Translation: Whiiiiiiiiiiiiiiiiiiiiiiiiine. Today, it came as a relief that I had enough energy to do things like wash dishes and run laundry. And I hate washing dishes and running laundry.
Oh, and just barely enough energy to (almost) catch up on book reviews.
See, this is how far backed up I am. I reread Catching Fire the weekend before Mockingjay came out, because I’d devoured it so fast the first time I didn’t actually remember anything that happened, or any of the new characters who’d been introduced. So I reread. This time, the book’s few weaknesses bothered me a little bit more, but overall the story and writing are so compelling that I once again devoured it. Luckily, I didn’t have enough time to forget anything, because Mockingjay came out the next week.
(Wait, you wanted an actual review? Last year, at Active Voice. Of course.)
What is there to say about Mockingjay that hasn’t been said? I was at the release party and got to see Suzanne Collins read the first chapter; that was awesome. (BTW, did you know Katniss has an Appalachian accent? I didn’t! But it was cool.) I took the next day off work to read (because the awesome thing about being a grown up is that I can do that), and it took me a long, long time to gather my thoughts on the book. There’s so much there.
I’ll sum it up like this: I wanted to like it more than I did. It does justice to the first two books in the series, for sure. It was fairly well put together, definitely. But getting that isn’t the same as liking it. More on this one, too, is over at AV.
Oh, Bloom County. I grew up reading collections of the strip, over and over, even though I was pretty young when it was canceled. I’ve occasionally joked that everything I know about 80s politics, I learned from Bloom County, but it’s not actually much of an exaggeration. What was really brilliant, though, is that the rhythm and the characters of the strips are so great that even as a kid, not getting about 65% of the jokes, I found it hilarious anyway. So I had not only read a lot of these before, I’d memorized them.
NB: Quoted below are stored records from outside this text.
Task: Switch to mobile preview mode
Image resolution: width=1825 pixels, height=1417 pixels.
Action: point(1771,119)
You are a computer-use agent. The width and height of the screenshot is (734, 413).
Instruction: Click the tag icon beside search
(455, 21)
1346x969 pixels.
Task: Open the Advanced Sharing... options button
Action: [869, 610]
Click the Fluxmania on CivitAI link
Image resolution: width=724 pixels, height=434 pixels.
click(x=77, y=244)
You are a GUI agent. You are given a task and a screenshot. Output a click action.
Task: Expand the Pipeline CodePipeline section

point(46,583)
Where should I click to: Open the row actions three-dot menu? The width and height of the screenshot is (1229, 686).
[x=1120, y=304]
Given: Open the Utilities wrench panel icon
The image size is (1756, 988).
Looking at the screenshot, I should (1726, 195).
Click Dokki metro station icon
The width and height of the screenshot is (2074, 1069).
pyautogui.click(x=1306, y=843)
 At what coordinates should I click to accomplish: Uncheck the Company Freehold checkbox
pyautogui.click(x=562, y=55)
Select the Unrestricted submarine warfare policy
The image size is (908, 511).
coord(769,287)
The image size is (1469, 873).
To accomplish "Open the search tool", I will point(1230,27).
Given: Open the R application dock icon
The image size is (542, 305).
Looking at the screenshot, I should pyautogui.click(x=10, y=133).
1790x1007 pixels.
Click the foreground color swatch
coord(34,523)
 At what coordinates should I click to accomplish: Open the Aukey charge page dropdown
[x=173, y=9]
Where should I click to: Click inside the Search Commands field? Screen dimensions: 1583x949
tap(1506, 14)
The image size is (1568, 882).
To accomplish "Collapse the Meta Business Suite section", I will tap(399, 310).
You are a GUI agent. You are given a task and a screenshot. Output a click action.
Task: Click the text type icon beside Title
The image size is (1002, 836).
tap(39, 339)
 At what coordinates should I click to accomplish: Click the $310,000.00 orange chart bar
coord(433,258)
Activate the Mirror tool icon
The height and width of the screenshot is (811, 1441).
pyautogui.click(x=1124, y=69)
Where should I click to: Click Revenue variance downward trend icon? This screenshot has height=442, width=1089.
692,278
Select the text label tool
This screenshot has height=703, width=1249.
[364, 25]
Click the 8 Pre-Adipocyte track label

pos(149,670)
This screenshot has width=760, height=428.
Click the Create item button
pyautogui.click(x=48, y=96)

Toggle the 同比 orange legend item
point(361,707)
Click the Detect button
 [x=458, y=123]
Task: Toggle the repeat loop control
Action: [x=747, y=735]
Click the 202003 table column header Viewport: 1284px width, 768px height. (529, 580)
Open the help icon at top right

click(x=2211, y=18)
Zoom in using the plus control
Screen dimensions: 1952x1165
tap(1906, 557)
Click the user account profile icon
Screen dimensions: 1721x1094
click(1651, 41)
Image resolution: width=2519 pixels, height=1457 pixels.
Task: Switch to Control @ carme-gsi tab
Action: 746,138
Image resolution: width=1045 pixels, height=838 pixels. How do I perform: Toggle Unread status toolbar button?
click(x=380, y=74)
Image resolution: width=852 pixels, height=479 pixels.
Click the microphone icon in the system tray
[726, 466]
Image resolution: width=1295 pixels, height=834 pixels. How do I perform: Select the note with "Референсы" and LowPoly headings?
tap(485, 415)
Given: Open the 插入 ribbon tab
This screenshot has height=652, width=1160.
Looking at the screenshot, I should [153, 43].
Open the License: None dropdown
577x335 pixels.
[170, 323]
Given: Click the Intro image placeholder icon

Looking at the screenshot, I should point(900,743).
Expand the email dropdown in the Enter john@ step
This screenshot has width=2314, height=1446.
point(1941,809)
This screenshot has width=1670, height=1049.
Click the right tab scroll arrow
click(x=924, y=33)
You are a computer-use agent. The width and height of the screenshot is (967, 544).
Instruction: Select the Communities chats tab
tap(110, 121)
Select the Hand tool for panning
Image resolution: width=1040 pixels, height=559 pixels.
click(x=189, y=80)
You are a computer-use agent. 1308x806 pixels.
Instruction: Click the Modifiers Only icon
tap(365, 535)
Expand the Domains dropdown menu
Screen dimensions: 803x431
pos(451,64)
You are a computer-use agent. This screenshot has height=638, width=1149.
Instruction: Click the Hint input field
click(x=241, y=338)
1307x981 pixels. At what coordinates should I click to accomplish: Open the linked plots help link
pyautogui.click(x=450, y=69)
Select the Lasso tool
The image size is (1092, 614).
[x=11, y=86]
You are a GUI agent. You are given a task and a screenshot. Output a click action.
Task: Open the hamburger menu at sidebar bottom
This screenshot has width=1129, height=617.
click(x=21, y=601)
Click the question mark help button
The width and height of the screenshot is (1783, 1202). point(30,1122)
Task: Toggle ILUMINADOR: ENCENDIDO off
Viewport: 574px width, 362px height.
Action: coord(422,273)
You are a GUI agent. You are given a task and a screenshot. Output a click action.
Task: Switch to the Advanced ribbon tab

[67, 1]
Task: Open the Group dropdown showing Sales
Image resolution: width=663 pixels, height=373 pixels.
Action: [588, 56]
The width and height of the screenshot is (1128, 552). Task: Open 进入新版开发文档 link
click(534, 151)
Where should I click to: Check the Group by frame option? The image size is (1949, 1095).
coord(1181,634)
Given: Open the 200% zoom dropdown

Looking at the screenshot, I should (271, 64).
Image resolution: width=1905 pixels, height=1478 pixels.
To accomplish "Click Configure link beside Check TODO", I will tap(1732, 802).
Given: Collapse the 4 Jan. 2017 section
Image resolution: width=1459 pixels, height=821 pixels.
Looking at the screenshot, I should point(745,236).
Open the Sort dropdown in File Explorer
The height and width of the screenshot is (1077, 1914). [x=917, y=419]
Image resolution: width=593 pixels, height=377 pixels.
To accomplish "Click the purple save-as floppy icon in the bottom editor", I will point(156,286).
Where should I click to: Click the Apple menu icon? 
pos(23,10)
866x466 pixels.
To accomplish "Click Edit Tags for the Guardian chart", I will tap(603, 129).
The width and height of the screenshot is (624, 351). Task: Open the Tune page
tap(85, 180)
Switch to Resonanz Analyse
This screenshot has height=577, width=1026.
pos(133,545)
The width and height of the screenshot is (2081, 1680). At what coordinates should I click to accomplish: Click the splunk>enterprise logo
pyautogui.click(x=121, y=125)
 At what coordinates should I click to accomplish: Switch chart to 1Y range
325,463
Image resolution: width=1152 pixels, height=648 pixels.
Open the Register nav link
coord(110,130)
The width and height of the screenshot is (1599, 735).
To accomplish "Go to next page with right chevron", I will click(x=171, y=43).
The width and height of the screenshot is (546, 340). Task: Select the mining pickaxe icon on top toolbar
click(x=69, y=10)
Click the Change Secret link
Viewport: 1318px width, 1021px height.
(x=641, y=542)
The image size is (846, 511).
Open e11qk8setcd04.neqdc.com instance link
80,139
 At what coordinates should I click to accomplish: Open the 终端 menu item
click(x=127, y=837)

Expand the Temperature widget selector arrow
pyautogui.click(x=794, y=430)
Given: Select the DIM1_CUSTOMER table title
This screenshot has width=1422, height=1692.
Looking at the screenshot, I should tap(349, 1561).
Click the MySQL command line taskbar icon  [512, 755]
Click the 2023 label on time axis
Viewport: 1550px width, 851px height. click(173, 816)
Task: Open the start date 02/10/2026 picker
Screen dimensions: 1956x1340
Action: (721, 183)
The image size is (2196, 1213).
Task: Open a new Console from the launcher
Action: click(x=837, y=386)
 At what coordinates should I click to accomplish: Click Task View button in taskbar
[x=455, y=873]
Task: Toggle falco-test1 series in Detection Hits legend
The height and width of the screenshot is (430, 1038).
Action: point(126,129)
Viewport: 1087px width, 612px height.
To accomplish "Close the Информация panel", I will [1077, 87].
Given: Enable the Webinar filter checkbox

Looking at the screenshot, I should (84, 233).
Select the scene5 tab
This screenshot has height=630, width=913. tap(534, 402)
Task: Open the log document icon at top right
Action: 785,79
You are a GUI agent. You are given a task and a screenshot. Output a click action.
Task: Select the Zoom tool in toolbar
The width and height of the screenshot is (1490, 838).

Getting a look at some strips I’d never seen before was great. I also enjoyed Breathed’s commentary. In fact, that was one of the reasons I liked Volume Two better than the first. The first had a lot of annotations about the events of the time, and very little commentary from Breathed; the second had fewer annotations and more commentary. (Don’t get me wrong, having some of the context for stuff that happened when I was a toddler was useful, but a lot of it was also pretty obvious just from reading the strips.)
This book, sigh. I’ve mentioned in a few other reviews that I often have issues with classics, because I’m so accustomed to (and more easily engaged by) modern pacing. This is the sort of book that shows just how much that limits me: it took me awhile to get into it, to pick it back up when I put it down, but it would have been a real shame if I had let the pacing put me off. The book is lovely.
It’s the journal of Cassandra, a young woman in the 1930s, living in an English castle (but also living in complete poverty). Her goal is to be a writer, so she strives to record all of her encounters and emotions honestly — to capture the castle in writing, you see. The story of the book also takes you through Cassandra’s first love (and the first time a boy likes her) and her family relationships, in a way that’s so real it’s almost painful. The prose is beautiful, but above all, it’s the emotions that the book gets right.
(Are those all the books I’ve read? No! But is it time for me to go take some more medicine and whine some more? Yes! So that’s it for now.)